7. Answering Questions at Family Functions
Hi Aunt, I'm doing well. Yes, I like writing for the Odyssey. Yes, this semester does in fact suck. No, I don't want to talk to you any longer, leave me with the chips and sour cream and onion dip.
8. College Dining Hall Food
Wasting tons of money on shitty food makes me so happy, but not as happy as I am with spending 10829012911290192019 dollars on tuition.
9. Having to hide from people in supermarkets in generic hometown
Running away from people I know for the sole purpose of avoiding forced interaction is my favorite activity.
10. Catcalls
Thanks for telling me I have a nice ass. Your comment suddenly gave me newfound confidence. Miracles really do happen.
11. Cancelled Party Plans
I love cancelled plans, especially when those plans ***would have*** involved a nice city dinner and a nice opportunity to go wild.
12. Flaky Friends
You guys rock!!!!!!!!!
13. Difficult College Courses
I'm not trying to graduate and get a job. Really. I'm not!!! Thanks for the experience, though.
14. Job & Internship Interviews![](data:image/svg+xml,%3Csvg%20xmlns='http://www.w3.org/2000/svg'%20viewBox='0%200%20625%20564'%3E%3C/svg%3E)
I love pre-job interview anxiety. Especially when it causes me to sound like an idiot throughout the entire interview.
15. Rude People
You exert excessive time and energy to be nasty, and I really do appreciate watching you take the more difficult route in life. It's easier to be kind and friendly, but don't stop now: I get entertainment value from you thinking you're above everyone.
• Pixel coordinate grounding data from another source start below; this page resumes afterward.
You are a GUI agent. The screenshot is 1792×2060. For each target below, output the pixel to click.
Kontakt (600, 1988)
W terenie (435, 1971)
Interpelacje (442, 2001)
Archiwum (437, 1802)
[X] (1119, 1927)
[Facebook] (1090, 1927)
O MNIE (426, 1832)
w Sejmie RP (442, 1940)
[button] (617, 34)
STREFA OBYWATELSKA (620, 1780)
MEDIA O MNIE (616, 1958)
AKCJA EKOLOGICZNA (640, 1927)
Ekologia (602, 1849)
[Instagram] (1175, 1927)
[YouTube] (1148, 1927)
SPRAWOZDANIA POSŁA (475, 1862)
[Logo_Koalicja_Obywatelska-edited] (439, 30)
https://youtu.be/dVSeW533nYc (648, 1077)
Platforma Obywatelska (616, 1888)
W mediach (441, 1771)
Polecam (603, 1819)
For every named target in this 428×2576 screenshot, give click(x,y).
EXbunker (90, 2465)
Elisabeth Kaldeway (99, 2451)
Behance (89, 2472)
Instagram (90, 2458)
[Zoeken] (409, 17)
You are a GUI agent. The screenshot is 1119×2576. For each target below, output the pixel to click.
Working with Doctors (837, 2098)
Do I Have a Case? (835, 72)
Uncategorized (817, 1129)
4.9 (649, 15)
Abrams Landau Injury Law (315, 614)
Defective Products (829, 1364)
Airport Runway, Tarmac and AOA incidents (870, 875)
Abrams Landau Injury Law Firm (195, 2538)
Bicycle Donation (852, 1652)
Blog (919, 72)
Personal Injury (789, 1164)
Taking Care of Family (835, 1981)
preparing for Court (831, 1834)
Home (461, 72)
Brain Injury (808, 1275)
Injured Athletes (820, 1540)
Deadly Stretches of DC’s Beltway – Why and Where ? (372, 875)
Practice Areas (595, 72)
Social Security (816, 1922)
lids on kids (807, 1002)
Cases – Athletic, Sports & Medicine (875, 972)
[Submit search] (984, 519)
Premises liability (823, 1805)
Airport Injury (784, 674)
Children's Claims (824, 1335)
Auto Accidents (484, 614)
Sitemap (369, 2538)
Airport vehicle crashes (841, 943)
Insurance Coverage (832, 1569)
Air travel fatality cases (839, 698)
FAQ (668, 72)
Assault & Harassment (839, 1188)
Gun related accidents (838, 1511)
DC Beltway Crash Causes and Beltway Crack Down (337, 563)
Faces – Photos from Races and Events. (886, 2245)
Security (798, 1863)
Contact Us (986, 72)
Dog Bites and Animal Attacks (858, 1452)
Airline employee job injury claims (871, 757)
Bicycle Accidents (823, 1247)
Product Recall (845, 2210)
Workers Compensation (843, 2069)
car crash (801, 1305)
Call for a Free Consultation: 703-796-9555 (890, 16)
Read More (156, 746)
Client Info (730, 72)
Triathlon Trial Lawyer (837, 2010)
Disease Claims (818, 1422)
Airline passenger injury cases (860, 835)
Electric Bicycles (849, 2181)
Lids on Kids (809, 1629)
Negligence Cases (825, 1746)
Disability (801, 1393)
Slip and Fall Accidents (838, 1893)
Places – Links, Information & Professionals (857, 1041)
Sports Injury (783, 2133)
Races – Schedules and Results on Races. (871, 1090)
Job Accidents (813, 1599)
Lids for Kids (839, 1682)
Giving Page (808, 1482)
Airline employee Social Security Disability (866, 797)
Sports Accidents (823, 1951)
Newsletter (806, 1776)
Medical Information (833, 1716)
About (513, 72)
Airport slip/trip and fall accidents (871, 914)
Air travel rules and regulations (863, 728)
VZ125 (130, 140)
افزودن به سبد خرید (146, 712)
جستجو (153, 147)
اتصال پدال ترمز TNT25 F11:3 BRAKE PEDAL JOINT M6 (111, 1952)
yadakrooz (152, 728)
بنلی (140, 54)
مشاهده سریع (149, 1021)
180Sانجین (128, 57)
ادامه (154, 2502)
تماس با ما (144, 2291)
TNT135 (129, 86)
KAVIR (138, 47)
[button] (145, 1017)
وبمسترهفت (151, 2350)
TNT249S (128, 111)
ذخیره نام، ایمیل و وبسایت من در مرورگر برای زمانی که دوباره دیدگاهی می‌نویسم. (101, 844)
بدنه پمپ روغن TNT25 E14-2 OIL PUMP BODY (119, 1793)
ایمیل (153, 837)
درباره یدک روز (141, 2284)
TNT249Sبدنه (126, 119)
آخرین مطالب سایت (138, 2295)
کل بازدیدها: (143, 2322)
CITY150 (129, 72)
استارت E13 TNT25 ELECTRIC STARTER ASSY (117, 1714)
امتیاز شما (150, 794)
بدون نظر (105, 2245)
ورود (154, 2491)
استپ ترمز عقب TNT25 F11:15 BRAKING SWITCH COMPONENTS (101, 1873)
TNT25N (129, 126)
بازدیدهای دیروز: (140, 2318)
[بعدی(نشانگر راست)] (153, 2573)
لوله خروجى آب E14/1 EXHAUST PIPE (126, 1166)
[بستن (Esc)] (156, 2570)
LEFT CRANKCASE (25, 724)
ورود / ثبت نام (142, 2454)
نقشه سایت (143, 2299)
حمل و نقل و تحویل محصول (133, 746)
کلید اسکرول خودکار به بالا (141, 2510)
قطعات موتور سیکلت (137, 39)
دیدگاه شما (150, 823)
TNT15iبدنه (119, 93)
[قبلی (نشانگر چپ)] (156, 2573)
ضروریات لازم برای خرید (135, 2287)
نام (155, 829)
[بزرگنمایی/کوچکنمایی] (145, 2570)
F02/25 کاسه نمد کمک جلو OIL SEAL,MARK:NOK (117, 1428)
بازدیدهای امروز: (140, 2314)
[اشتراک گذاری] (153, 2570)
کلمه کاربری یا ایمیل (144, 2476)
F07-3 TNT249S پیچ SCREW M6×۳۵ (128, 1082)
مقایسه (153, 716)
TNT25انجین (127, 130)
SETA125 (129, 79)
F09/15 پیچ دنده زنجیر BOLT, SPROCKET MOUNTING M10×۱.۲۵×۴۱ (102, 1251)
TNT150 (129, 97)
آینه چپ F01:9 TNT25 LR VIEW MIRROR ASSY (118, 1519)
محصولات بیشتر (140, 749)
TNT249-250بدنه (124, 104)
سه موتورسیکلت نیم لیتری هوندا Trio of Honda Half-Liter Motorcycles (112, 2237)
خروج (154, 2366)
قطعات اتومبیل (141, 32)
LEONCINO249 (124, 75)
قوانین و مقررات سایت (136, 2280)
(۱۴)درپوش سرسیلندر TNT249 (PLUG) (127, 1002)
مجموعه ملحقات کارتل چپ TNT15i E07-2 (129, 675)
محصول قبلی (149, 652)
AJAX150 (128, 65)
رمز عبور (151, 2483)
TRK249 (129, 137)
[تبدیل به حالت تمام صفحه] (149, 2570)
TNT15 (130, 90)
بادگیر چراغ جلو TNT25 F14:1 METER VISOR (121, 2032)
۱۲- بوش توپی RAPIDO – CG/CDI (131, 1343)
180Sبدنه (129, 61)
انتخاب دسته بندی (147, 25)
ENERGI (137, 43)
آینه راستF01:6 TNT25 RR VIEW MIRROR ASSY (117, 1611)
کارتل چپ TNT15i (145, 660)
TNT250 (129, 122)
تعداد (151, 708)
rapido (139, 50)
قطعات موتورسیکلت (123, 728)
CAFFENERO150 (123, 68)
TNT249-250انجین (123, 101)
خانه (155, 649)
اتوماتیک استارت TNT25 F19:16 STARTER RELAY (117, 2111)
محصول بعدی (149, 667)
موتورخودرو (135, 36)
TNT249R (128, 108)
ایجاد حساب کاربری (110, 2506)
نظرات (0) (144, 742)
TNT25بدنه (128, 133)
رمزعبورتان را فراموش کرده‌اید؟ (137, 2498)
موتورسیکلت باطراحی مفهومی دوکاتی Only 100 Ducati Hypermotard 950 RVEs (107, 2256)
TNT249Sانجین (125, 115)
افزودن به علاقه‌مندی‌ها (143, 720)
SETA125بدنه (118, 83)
16. Highly Active Group Chats
80 plus text messages about tomorrow night's plans does not warrant an excuse, but proceed. I'm grateful for even having friends.
17. Assignments
I want to write checks for Ferraris, not write homework assignments.... but I guess I have to struggle before swimming in millions.
18. Passive Aggressiveness
Instead of having a head on confrontation, let's just act like nothing is wrong, and continue to make subtle digs. Life is so easy this way.
19. Group Projects
Creating the group chat, coordinating with everyone's schedule, finding a time to meet, and working until the very last minute to half-ass a presentation is what makes my world great.
20. People who peaked in high school
In a society full of terrorism and violence, you're my source of comic relief.
21. Waiting
I have all the time in the world to wait and become a better, more patient person in the process.
22. People who don't use deodorant
You make my nose strong. You make my nose powerful. You make my nose unstoppable.
23. Slow Drivers
Any opportunity to flip a jerk off is one I enjoy.... in places where it rains pigs.
24. Awkward flirting via text
"What doesn't kill you makes you stronger."- Kelly Clarkson
25. Distasteful Selfies
Thanks for making me laugh.... and feel really bad about doing so.
26. Having to write this article
I have a billion tasks to complete, yet here I am writing this listicle. I'll probably fail my next math quiz, but at least I made you laugh. (I hope).